Feste und Feiern bei uns zu Hause

In this series, I present some of the articles I presented in Dr. Ecke‘s course: Advanced German Usage. The course took place in Fall 2024. In Kenia werden viele religiöse Feste gefeiert, z. B. Diwali, Weihnachten, Ostern und Ramadan. Bei uns zu Hause wird Weihnachten jedoch am stärksten gefeiert. Seit meiner Kindheit habe ich alle meine…

In this series, I present some of the articles I presented in Dr. Ecke‘s course: Advanced German Usage. The course took place in Fall 2024.
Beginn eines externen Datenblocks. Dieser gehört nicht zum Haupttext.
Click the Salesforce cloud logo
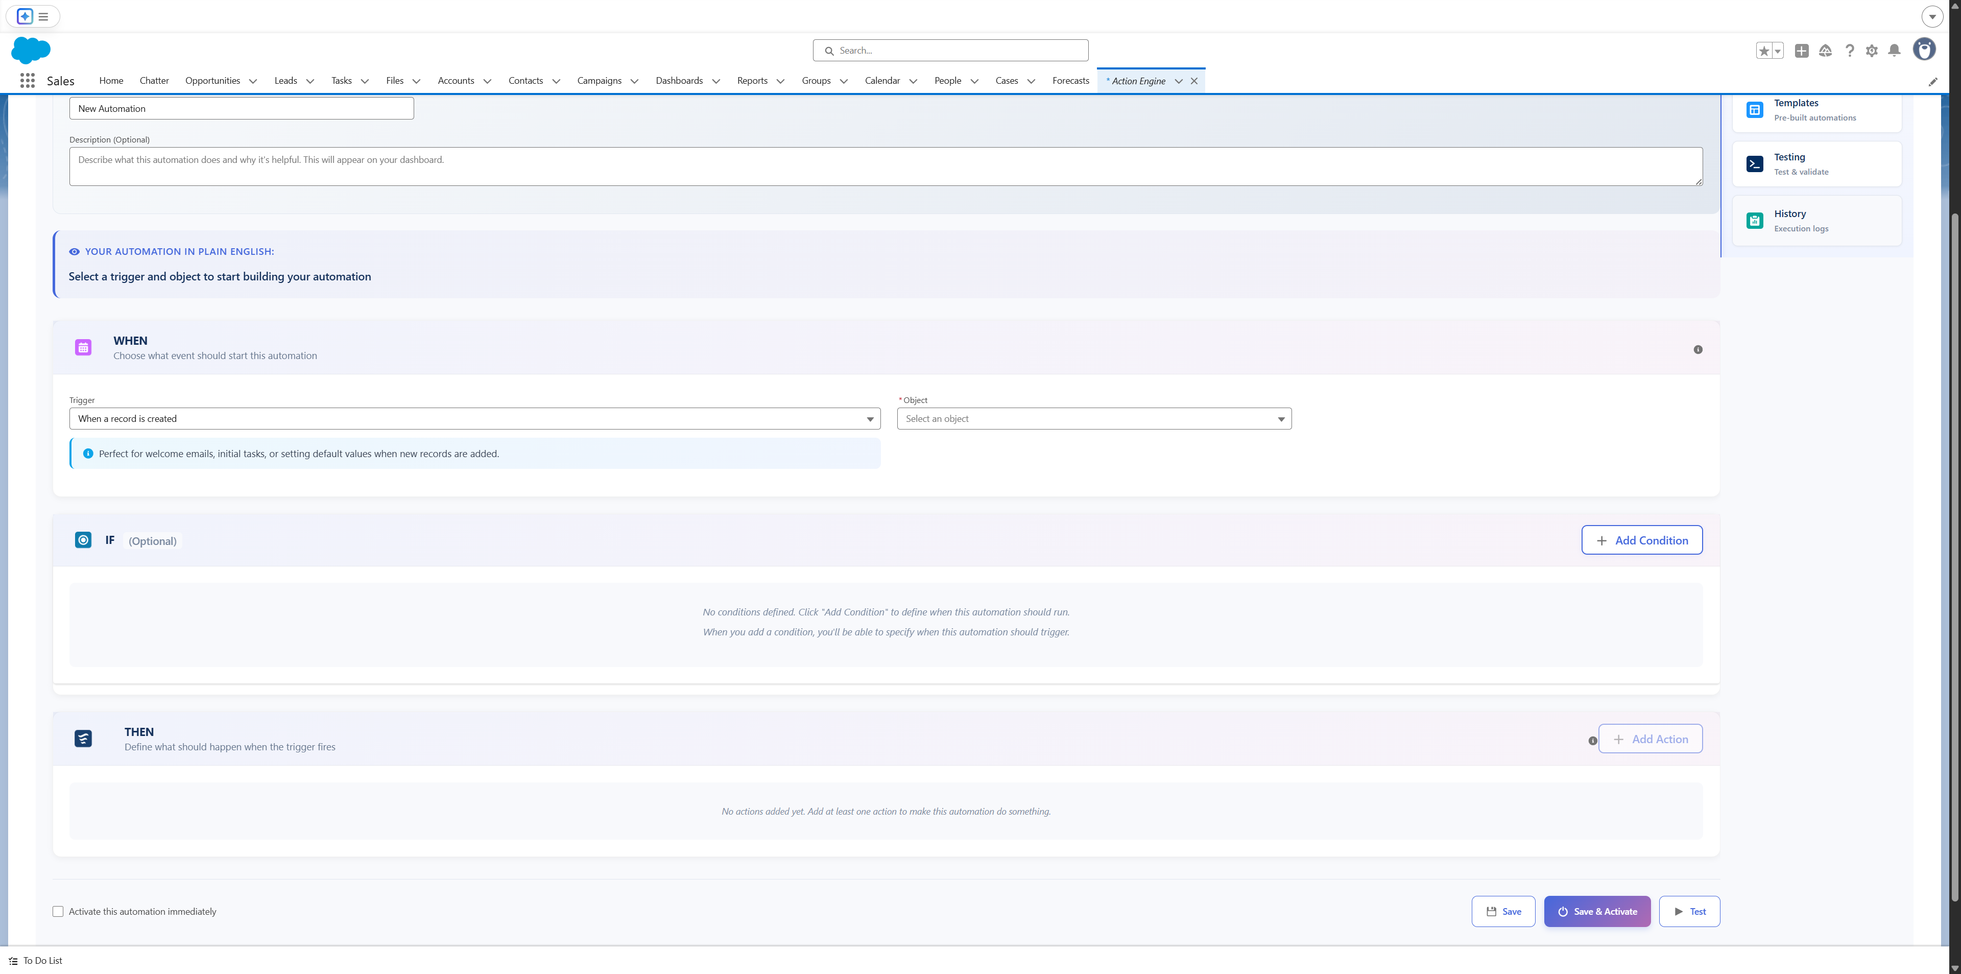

In Kenia werden viele religiöse Feste gefeiert, z. B. Diwali, Weihnachten, Ostern und Ramadan. Bei uns zu Hause wird Weihnachten jedoch am stärksten gefeiert. Seit meiner Kindheit habe ich alle meine Weihnachtsfeste zu Hause verbracht. 2023 war das erste Mal, dass ich Weihnachten fern von meiner Familie gefeiert habe, und das war ein großer Unterschied. Familie spielt eine zentrale Rolle, wenn es ums Feiern geht. In Kenia und in vielen afrikanischen Ländern kommen Verwandte aus allen Richtungen zusammen, um gemeinsam zu feiern. Diese Tradition hat sich in den letzten Jahrzehnten stark verändert, da viele Menschen aus beruflichen oder unvermeidbaren Gründen, wie z. B. einem Studium im Ausland, Weihnachten nicht mehr zu Hause verbringen können.

Ich möchte von einem typischen Weihnachten erzählen, wie ich es als Kind erlebt habe. Die Schulen schlossen im dritten Semester Ende Oktober, damit die Schüler ihre Abiturprüfungen ablegen konnten, die etwa zwei Wochen dauerten. Danach waren alle Schulen (auf Primar- und Sekundarschulniveau) bis Januar geschlossen. Als Kind habe ich mich immer darauf gefreut, nach einem langen, stressigen Schuljahr endlich nach Hause zu kommen, besonders da ich in einem Internat war. Diese Zeit fiel auch in die Erntezeit, und das bedeutete, dass die Kinder ihren Eltern bei der Ernte helfen konnten. Ich erinnere mich an eine ganz besondere Tradition der Kalenjin namens Turonik. Dabei konnten kleine Kinder nach der Ernte die Felder nach vergessenen Produkten absuchen und diese später an eine Sammelstelle bringen, um je nach Menge des Produkts etwas Geld zu verdienen. Einmal habe ich drei Dollar bekommen, und viele Kinder kauften sich davon coole Jeans oder Sonnenbrillen. Diese Tradition lehrte uns Kinder, dass Fleiß im Leben belohnt wird.

Dann kam das Essen: Chapati, eine Art Fladenbrot, wurde überall mit Fleisch zubereitet. Ich kann bis heute den wunderbaren Geruch riechen, der an diesem Tag die Luft erfüllte. Je nach Familie wurden Kühe, Schafe oder Ziegen geschlachtet. Es gab reichlich Obst, viel zu essen und zu trinken. Weihnachten war eine Zeit für die Familie, und man konnte die gute Laune aller spüren. Selbst diejenigen, die normalerweise viel Streit mit sich brachten, waren an diesem Tag entspannter. Die Christen gingen frühmorgens in die Kirche. Wer es sich leisten konnte, machte einen Ausflug, aber mir gefiel die Idee eines Ausflugs an Weihnachten nicht. Für mich war Weihnachten eine Zeit, um zu Hause zu bleiben. Ausflüge kann man das ganze Jahr über machen, und es war oft auch sehr aufwendig, eine Familie von etwa 20 Personen auf einen gemeinsamen Urlaub zu schicken. Weihnachten spielt bis heute eine große Rolle, aber es ist schade, dass sich vieles verändert hat. Zwei meiner Geschwister leben seit drei Jahren in Australien, und ich seit einem Jahr in den USA. Das bedeutet, dass nur noch drei Geschwister und meine Eltern Weihnachten zu Hause feiern. Ich arbeite jedoch fleißig darauf hin, jedes Weihnachten nach Hause zurückzukehren, um diese Tradition weiterhin intensiv erleben zu können.